He addresses it for the first time in his reply brief in the section titled “FURTHER

P[RO]CEEDINGS SHOULD BE HELD IN A DIFFERENT VENUE BECAUSE

THE EVIDENCE SHOWS THE KING COUNTY JUDIC[IJARY IS BIAS[ED]

AGAINST NATHAN CHOI.” We do not consider issues addressed for the first

time in a reply brief. And, even here, he does not cite legal authority or those

parts of the record supporting his claim.28

      Although he does not cite to it, the record does include his motion and

affidavit. And these show that Nathan failed to offer satisfactory proof that an

impartial trial on his claim could not be held in King County.     In these filings,

Nathan asserted, “The King County Judiciary is known to punish[ ] any attorney

who runs against any of their members. This unfortunate culture is evident in the

manner that Nathan Chol’s case has been handled.” He then lists his grievances

with the trial court, some of which are the subject of his appeal. He provides no

evidence that either the judge who heard his case or the other members of the

King County Superior Court bench were not impartial. The trial court did not

abuse its discretion when it denied his request to change venue.
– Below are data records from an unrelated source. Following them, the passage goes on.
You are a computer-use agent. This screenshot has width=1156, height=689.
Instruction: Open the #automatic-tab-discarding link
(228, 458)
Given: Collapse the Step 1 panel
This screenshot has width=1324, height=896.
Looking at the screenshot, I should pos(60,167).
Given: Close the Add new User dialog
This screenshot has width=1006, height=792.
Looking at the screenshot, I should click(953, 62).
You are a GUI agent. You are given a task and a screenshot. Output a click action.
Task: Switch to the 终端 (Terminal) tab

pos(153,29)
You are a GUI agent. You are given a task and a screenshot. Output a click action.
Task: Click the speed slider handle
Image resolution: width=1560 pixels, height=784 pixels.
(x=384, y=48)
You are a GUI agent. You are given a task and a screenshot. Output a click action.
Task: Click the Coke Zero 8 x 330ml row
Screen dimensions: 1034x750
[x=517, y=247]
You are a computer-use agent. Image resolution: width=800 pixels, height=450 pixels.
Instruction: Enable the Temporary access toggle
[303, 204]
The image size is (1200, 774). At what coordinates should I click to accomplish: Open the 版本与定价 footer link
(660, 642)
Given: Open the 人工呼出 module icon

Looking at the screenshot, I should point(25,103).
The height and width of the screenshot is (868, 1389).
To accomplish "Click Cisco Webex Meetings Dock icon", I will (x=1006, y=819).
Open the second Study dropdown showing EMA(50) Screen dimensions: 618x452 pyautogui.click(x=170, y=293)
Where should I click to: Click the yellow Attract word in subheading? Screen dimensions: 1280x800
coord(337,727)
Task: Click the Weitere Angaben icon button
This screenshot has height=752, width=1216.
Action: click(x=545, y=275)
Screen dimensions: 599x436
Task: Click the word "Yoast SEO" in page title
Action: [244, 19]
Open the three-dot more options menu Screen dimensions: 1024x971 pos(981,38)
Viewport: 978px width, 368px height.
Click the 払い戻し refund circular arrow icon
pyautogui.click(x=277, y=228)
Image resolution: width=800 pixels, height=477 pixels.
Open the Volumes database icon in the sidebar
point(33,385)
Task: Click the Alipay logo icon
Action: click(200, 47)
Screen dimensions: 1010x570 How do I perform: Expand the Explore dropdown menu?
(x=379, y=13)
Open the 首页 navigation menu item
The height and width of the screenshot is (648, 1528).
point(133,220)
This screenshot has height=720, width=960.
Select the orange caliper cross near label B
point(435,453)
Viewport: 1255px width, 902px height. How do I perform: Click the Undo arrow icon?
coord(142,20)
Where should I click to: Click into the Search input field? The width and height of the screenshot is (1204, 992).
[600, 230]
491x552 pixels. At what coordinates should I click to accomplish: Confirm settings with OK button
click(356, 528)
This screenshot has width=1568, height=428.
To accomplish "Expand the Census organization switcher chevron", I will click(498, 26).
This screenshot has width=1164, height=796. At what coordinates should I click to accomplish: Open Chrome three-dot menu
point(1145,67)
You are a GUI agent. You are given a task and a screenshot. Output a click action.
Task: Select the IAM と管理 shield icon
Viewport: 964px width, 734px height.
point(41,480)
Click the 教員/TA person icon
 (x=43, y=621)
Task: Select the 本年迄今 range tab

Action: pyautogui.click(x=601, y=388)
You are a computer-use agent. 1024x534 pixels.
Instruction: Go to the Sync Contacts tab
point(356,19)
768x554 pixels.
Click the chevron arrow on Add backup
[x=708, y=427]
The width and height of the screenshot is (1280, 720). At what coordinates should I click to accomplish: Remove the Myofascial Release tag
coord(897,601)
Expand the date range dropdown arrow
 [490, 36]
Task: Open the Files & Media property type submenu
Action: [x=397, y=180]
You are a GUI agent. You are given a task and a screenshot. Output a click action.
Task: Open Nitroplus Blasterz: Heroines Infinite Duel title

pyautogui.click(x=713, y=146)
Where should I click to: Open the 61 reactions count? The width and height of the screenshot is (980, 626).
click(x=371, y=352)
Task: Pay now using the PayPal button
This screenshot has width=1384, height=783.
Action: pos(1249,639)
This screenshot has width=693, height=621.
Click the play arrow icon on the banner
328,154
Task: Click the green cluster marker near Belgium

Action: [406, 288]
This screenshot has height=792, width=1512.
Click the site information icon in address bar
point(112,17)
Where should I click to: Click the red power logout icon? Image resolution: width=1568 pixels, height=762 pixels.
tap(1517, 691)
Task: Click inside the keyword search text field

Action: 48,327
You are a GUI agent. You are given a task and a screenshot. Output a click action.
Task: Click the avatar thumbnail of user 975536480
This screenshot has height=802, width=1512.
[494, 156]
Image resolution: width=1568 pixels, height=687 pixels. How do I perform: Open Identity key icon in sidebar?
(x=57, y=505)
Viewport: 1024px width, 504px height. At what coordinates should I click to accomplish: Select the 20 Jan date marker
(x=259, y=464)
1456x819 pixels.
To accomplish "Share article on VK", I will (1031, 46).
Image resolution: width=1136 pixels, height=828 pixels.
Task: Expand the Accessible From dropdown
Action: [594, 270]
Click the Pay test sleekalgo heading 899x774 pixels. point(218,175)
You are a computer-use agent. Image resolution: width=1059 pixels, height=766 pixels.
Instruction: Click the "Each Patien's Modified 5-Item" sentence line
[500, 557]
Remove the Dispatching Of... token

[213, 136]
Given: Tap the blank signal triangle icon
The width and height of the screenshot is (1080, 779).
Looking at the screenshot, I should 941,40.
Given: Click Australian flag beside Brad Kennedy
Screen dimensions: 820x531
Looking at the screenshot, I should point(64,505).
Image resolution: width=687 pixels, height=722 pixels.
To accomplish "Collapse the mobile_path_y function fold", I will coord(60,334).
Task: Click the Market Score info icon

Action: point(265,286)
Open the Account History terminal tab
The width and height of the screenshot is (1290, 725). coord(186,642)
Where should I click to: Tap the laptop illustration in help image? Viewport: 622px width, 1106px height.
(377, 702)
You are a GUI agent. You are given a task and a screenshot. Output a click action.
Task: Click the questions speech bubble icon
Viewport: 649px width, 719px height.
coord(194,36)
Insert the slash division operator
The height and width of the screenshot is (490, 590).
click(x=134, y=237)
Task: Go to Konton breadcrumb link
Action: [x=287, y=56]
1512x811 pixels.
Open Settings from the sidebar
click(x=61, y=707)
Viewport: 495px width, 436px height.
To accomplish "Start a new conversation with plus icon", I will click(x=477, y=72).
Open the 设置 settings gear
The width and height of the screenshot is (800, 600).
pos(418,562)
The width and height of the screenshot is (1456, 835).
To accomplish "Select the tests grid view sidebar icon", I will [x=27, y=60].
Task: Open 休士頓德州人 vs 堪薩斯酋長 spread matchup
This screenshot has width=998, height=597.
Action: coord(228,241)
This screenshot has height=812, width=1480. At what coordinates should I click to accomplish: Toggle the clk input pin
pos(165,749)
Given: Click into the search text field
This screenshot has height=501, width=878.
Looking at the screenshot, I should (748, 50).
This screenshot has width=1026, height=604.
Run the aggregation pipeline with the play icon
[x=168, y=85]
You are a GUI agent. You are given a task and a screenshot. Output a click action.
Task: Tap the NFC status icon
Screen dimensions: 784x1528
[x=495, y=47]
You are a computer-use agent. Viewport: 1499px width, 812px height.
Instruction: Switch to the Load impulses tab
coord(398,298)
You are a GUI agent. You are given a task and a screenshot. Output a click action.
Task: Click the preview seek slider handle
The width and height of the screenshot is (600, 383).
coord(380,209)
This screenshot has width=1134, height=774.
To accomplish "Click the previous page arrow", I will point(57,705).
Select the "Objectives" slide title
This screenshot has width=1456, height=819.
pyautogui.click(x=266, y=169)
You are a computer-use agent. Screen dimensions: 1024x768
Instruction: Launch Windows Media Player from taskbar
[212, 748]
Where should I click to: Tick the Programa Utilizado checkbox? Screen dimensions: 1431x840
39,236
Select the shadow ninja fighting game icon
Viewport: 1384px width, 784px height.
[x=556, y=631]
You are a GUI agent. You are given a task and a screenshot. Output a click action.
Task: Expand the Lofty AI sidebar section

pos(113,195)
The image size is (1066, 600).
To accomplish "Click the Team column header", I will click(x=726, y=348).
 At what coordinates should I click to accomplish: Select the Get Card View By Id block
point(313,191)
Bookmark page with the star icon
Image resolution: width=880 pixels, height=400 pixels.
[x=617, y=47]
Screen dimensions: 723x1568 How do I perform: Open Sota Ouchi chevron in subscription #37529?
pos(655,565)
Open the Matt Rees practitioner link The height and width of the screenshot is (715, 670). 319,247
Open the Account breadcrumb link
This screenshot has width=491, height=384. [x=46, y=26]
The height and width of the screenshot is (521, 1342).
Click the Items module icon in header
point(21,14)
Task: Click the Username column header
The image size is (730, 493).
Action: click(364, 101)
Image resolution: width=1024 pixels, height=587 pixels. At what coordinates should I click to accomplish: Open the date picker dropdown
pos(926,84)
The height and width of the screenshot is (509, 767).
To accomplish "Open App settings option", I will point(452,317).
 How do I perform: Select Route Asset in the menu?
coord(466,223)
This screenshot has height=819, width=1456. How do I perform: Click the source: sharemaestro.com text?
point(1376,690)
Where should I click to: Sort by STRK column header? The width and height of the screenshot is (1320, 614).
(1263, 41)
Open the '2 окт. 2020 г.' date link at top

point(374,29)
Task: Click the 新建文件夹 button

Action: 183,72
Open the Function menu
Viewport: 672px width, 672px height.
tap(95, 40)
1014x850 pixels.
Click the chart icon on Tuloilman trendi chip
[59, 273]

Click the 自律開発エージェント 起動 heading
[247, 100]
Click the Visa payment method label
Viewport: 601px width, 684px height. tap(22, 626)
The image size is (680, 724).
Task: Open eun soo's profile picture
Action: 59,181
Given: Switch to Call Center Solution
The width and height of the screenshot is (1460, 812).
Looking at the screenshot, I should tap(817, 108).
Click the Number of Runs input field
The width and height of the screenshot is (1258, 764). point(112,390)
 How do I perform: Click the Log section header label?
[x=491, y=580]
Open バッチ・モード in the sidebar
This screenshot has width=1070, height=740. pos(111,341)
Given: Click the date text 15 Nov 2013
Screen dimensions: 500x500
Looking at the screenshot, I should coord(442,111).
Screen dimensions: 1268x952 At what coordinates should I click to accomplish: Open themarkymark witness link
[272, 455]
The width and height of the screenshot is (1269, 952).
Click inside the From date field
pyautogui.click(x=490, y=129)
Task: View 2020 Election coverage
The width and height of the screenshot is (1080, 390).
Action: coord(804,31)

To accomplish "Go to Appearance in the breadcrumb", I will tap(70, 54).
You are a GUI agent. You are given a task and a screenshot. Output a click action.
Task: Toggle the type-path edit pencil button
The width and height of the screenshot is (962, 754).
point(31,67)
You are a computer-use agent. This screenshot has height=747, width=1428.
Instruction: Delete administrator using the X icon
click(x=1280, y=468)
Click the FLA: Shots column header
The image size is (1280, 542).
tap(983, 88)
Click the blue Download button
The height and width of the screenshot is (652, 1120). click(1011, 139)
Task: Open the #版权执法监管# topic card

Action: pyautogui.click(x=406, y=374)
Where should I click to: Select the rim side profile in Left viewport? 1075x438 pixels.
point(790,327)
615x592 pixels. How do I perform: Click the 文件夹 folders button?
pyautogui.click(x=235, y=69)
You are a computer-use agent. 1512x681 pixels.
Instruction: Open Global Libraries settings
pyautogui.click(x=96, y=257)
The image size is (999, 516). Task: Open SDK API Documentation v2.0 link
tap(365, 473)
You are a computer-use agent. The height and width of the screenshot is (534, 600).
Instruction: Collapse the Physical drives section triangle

       27  It appears that he originally intended to because the table of contents
lists a section titled “Court should transfer this cause to Grant County.” This
section does not actually appear on the page to which he refers, and it does not
appear anywhere else in the brief.
        28 Instead, he cites to appendices attached to the reply brief.       The
respondent did not file a motion to strike. We decline to review materials outside
of the record.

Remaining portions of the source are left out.